Close cousins are mostly an argument about what else the bind is carrying. The prawn cocktail sandwich tints the mayonnaise into Marie Rose with tomato and Worcestershire and adds shredded lettuce for the retro three-part build. Prawn and avocado partners the bound shellfish with a soft fat that runs alongside it. The plain prawn sandwich drops the matrix entirely and lets cold shellfish sit loose under butter, which is its own quiet thing and a deliberate move toward restraint. A prawn salad sandwich loosens the coating and folds in cucumber for moisture. None of these displaces the prawn-mayonnaise wedge, which is the form the British supermarket sandwich industry was built on.

The Marble Arch triangle

The pre-packed chilled sandwich as a British retail category was invented at Marks and Spencer's Marble Arch flagship on Oxford Street in October 1980. The product line was the company's response to the failure of an earlier hot-food trial, and the first range was four fillings, with prawn mayonnaise on malted brown bread the lead and best-selling line from the opening week. The wedge was developed by an M&S buyer working with a single supplier in London, and the chilled triangle pack with a transparent front was designed for shelf life and visibility at the same time.
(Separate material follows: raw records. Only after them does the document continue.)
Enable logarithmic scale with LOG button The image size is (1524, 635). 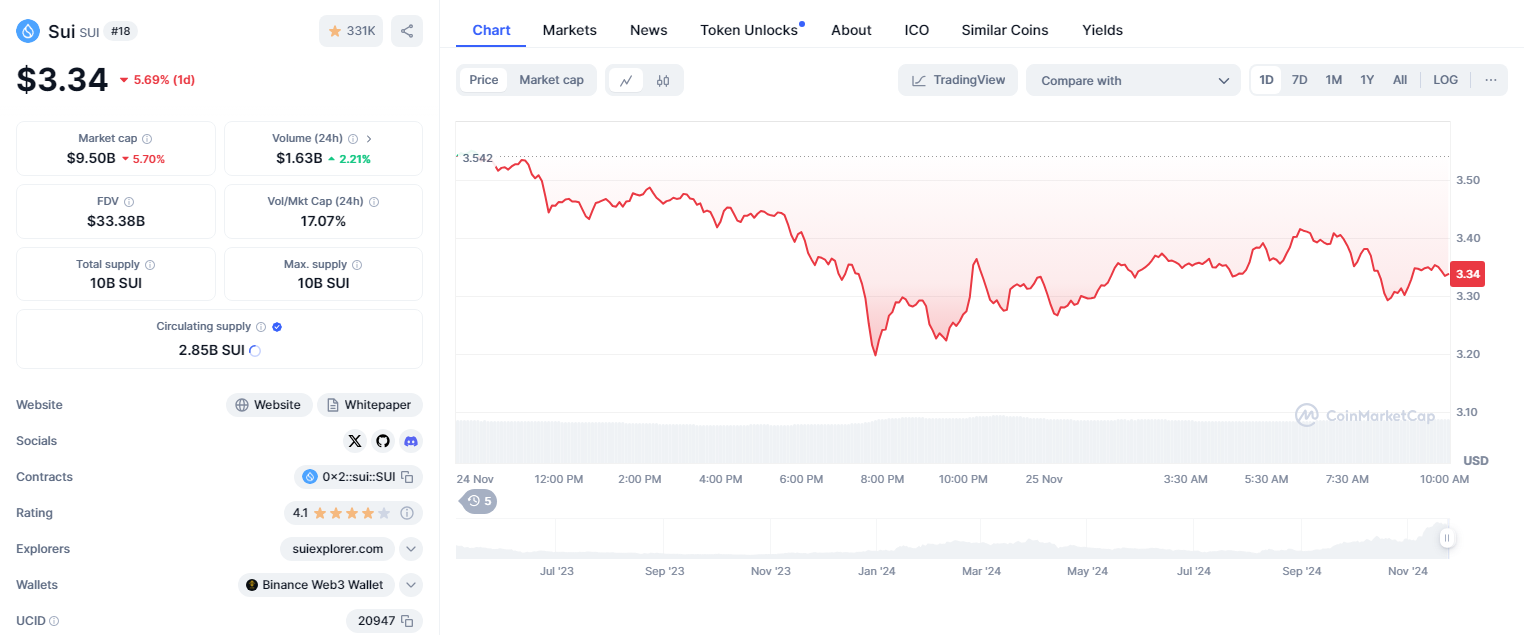(x=1445, y=79)
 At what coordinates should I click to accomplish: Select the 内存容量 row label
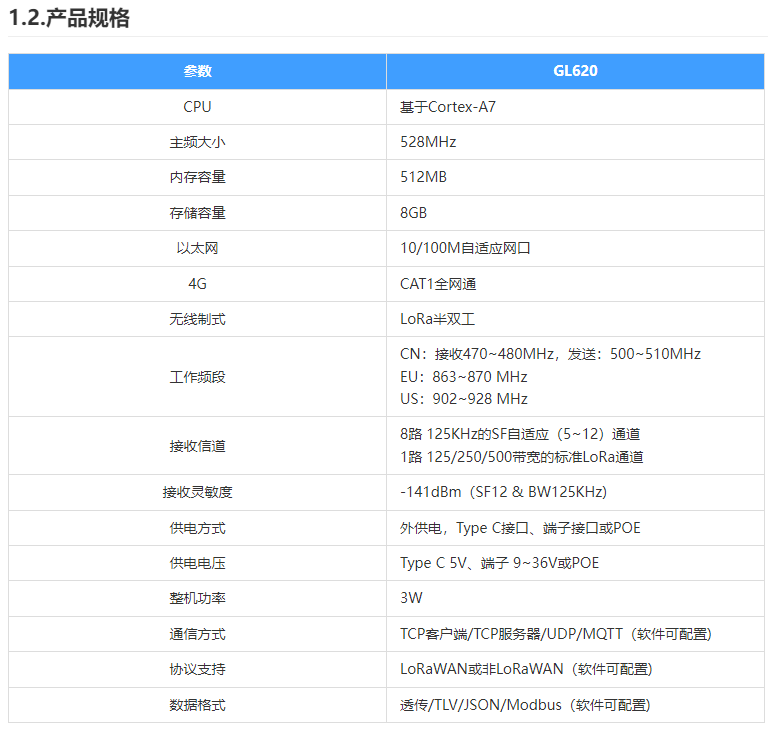pos(197,177)
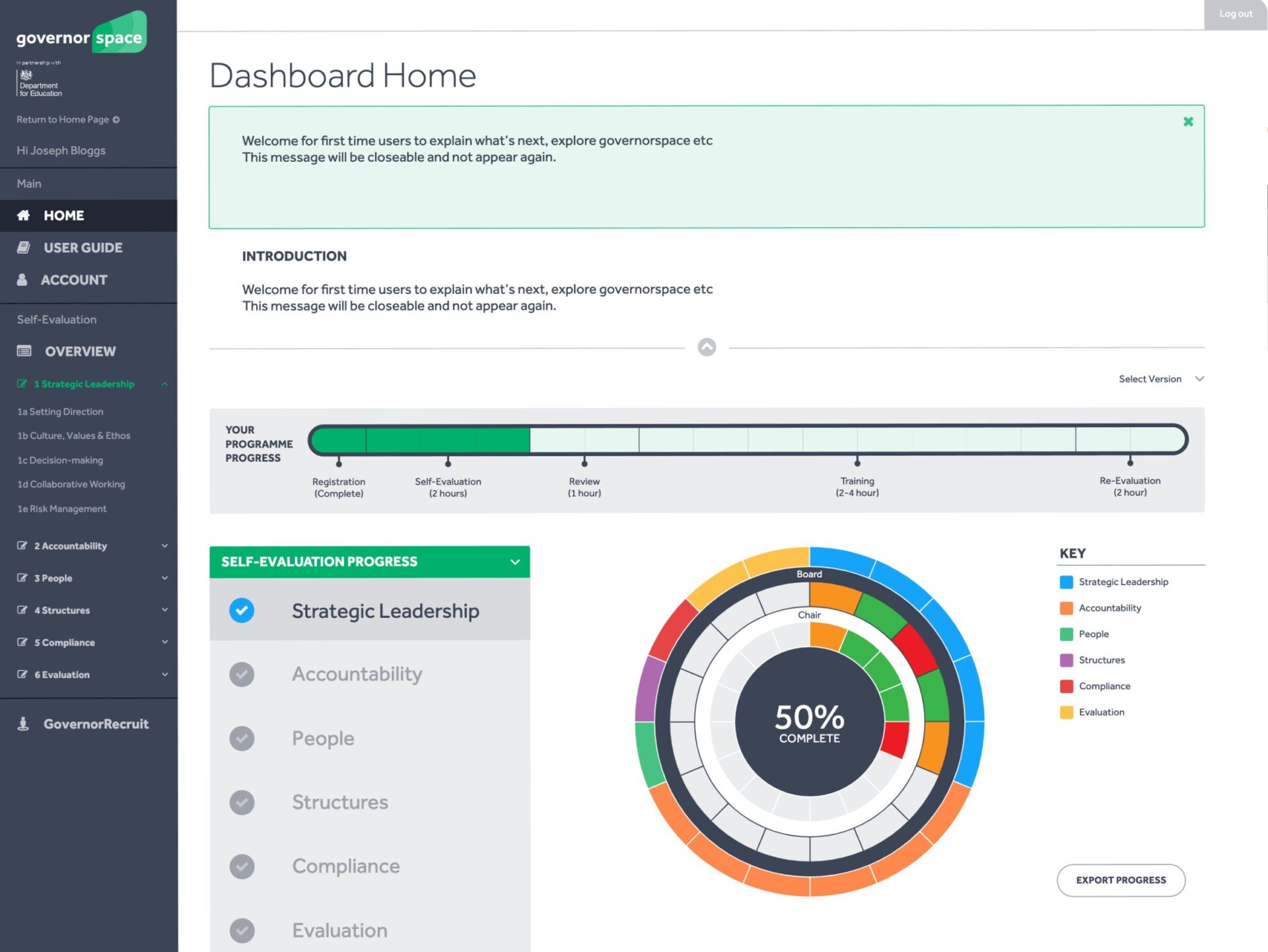
Task: Open the Select Version dropdown
Action: click(1160, 379)
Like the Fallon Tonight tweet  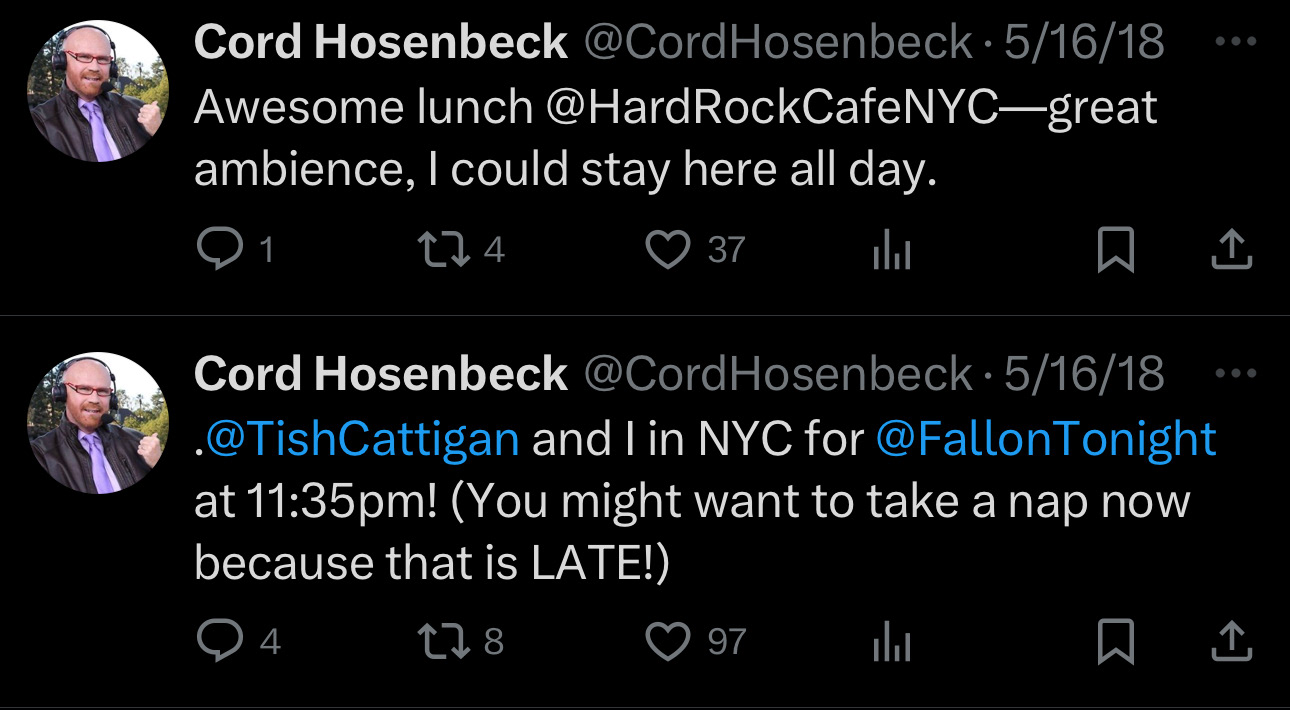pyautogui.click(x=668, y=641)
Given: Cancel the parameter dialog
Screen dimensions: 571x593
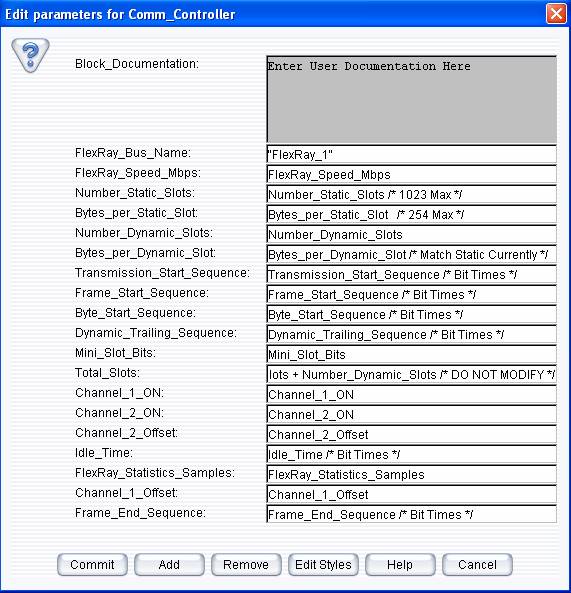Looking at the screenshot, I should click(x=477, y=565).
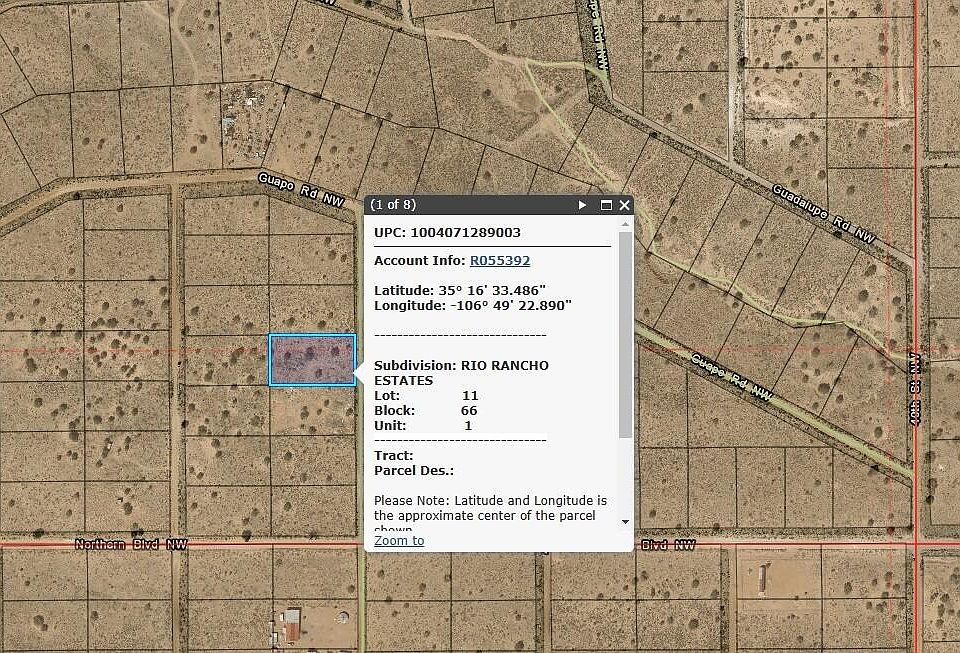Click the Guadalupe Rd NW road label
Screen dimensions: 960x653
pos(824,214)
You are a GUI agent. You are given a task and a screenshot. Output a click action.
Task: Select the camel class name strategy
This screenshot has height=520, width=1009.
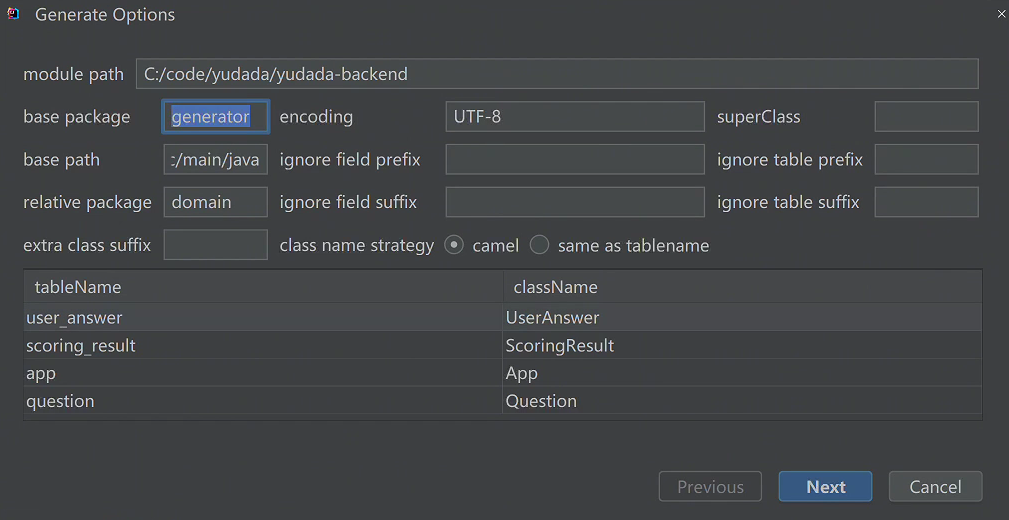point(454,245)
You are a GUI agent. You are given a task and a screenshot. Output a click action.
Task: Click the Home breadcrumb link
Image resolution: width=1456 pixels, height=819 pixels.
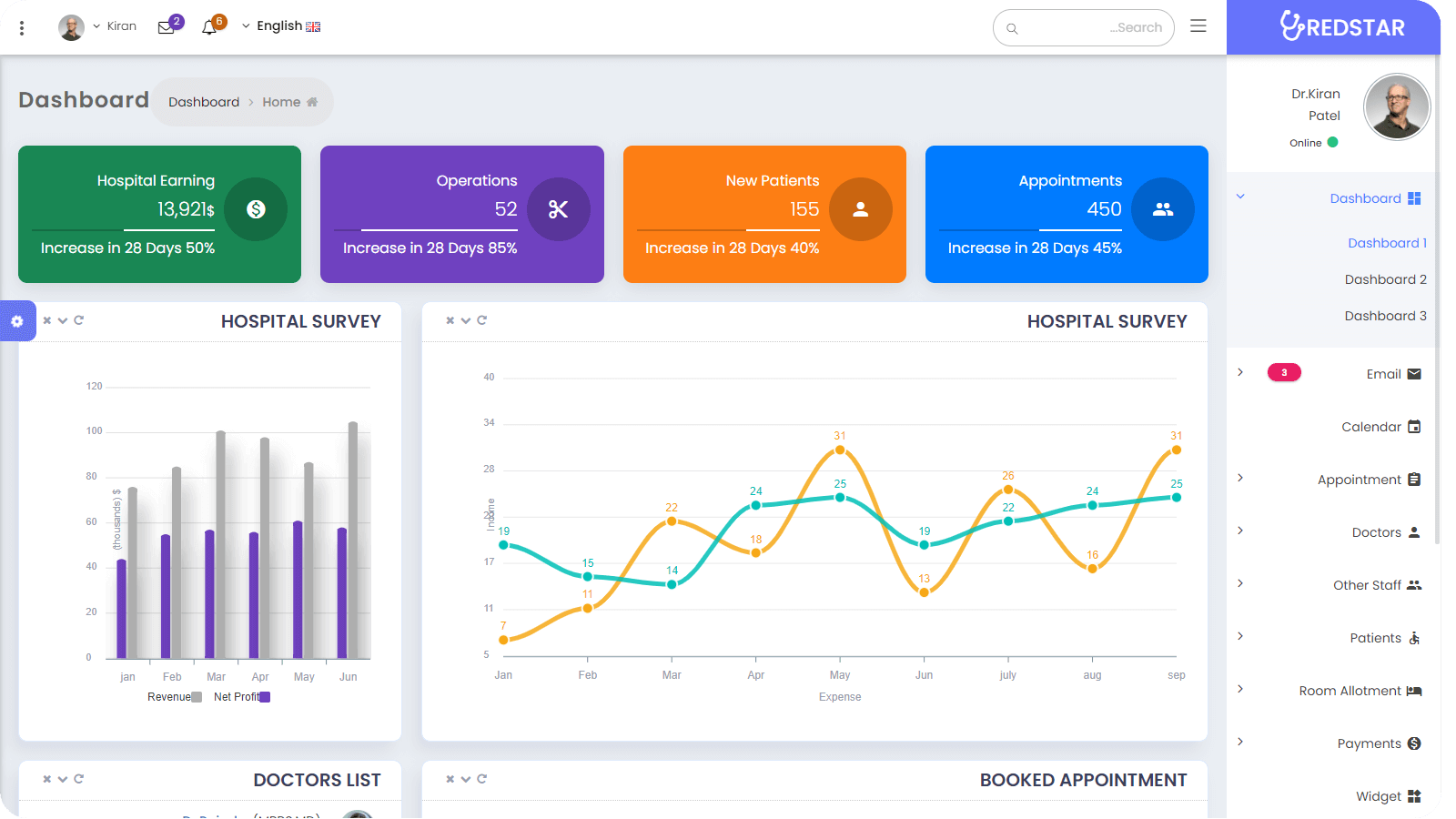click(282, 102)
The wedge format that emerged from that trial set the British packaged-sandwich industry. By 2017 the sector was estimated at roughly four billion pounds a year of retail sales by the British Sandwich and Food to Go Association, with prawn mayonnaise consistently among the top-selling fillings across the supermarket and forecourt channels. The meal-deal bundle that put it in front of office workers as a lunch was built by Boots, Tesco, and Sainsbury's in the late 1990s, and the prawn wedge has been a fixed part of each chain's lineup since.

The cold-water North Atlantic prawn the wedge uses is Pandalus borealis, fished out of the Norwegian, Icelandic and Greenland waters and shelled commercially at scale by the early 1980s. Marks and Spencer began its trial in October 1980, and the industry it founded had ten thousand suppliers and shop counters by the end of the decade.